The way of deduplicating two files in shell 04/19 Update SLTechnology News&Howtos

The way of deduplicating two files in shell

2025-04-19 Update From: SLTechnology News&Howtos shulou NAV: SLTechnology News&Howtos > Development >

Shulou(Shulou.com)06/03 Report--

The main content of this article is to explain "the way to remove duplicates of two shell files". Interested friends may wish to have a look at it. The method introduced in this paper is simple, fast and practical. Now let the editor to take you to learn the "shell two files to duplicate the way" it!

Preface

We all know that shell does have great advantages in text processing, such as multi-text merging, de-duplication and so on, but recently we have encountered a difficult problem, that is, the deduplication of two large data files. Let's take a look at the detailed introduction.

Request

There are txt files A.txt and B.txt.

Where An is the keyword and search volume, separated by commas, about 900000 lines.
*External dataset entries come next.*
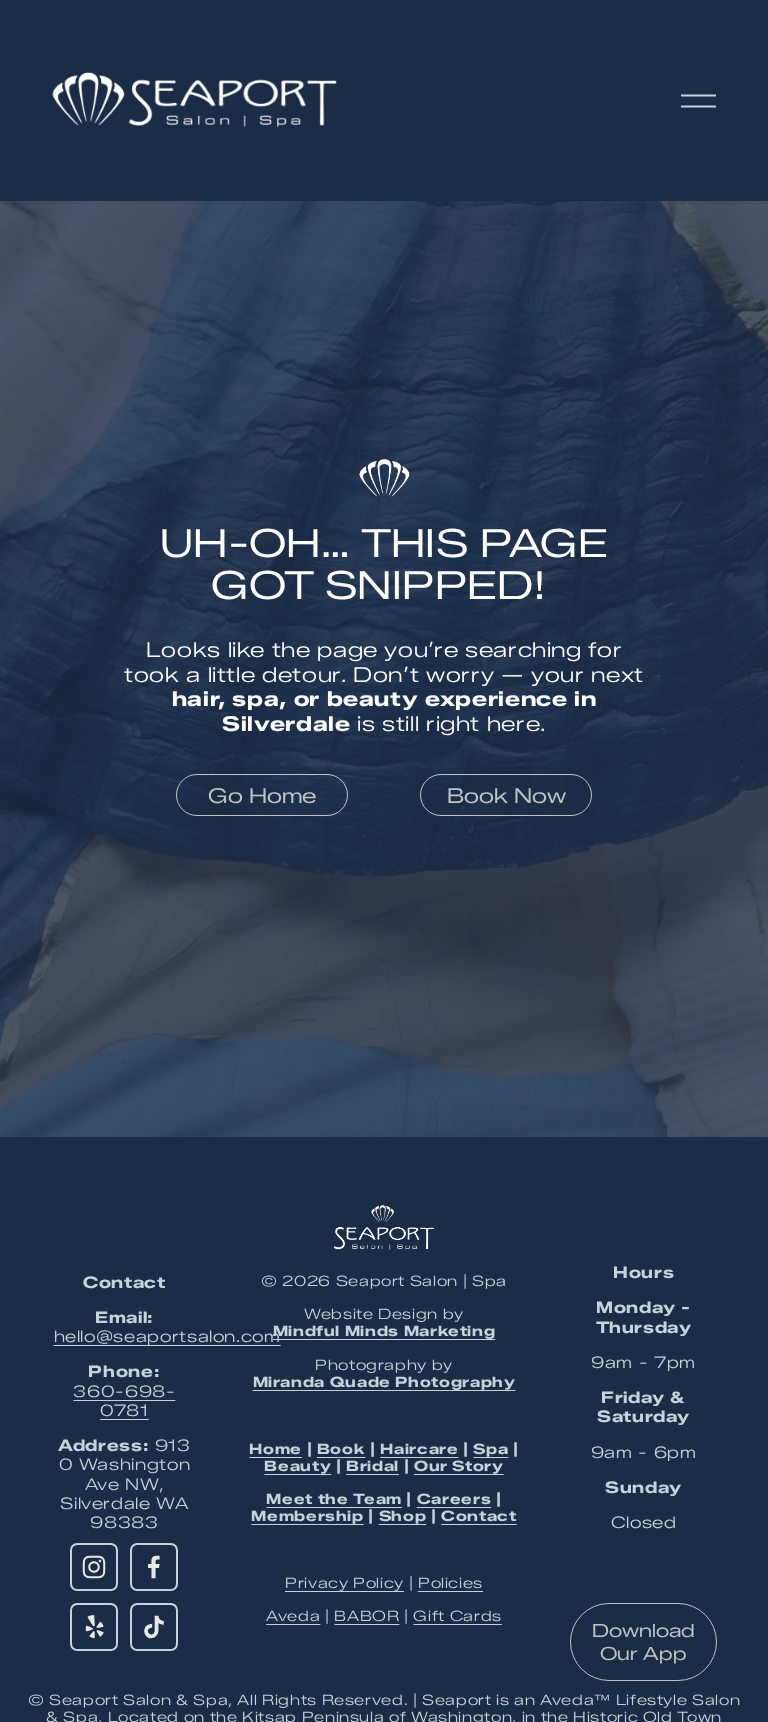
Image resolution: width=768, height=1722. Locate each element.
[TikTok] (154, 1627)
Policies (450, 1583)
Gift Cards (457, 1616)
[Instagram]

B is the key word, about 4 million lines.

You need to find out the keywords that repeat with B from A.

I tried N postures, but the results were not satisfactory. The strangest thing is that some methods are useful for test files with a small amount of data. Once used on An and B, they will fail, which is really puzzling.

Posture one:

Awk-F,'{print $1}'A > keywords.txtcat keywords.txt B.txt | sort | uniq-d # first extract keywords from A.txt, then open them with B.txt, sort with sort, and uniq-d fetch duplicate lines

Posture two:

Awk-F,'{print $1}'A > keywords.txt# as usual, take out the keywords comm-1-2 keywords.txt B.txt# uses the comm command to display the lines that exist in both files

Posture 3:

Awk-F,'{print $1}'A > keywords.txtfor I in `cat keywords.txt`do A = `egrep-c "^ $i$" B.txt`if [$A! = 0] txt` if [$A! = 0] txt` if [$A! = 0] txt fidone # this posture is a little more complicated # first, take out the keyword, and then use the for loop to match one by one in B.txt (note regular writing ^ $i$). If the number of matching results is not 0, it means that the keyword is repeated. Then the advantage of outputting # is safe, but the disadvantage is that the efficiency is too low, 900000 words match 4 million words one by one, and shell does not have multithreading by default, which takes too long.

Pose 4:

Awk-F,'{print $1}'A > keywords.txtcat keywords.txt B.txt | awk'! a [$1] + +'# actually I don't quite understand the principle. The awk command is too powerful and profound, but this method is simple and fast.

There is actually another method of grep-v and grep-f, but I haven't tried it, so I won't list it here.

At this point, I believe that you have a deeper understanding of the "shell two files to duplicate the way", might as well come to the actual operation of it! Here is the website, more related content can enter the relevant channels to inquire, follow us, continue to learn!

Welcome to subscribe "Shulou Technology Information " to get latest news, interesting things and hot topics in the IT industry, and controls the hottest and latest Internet news, technology news and IT industry trends.

*The comments in the above article only represent the author's personal views and do not represent the views and positions of this website. If you have more insights, please feel free to contribute and share.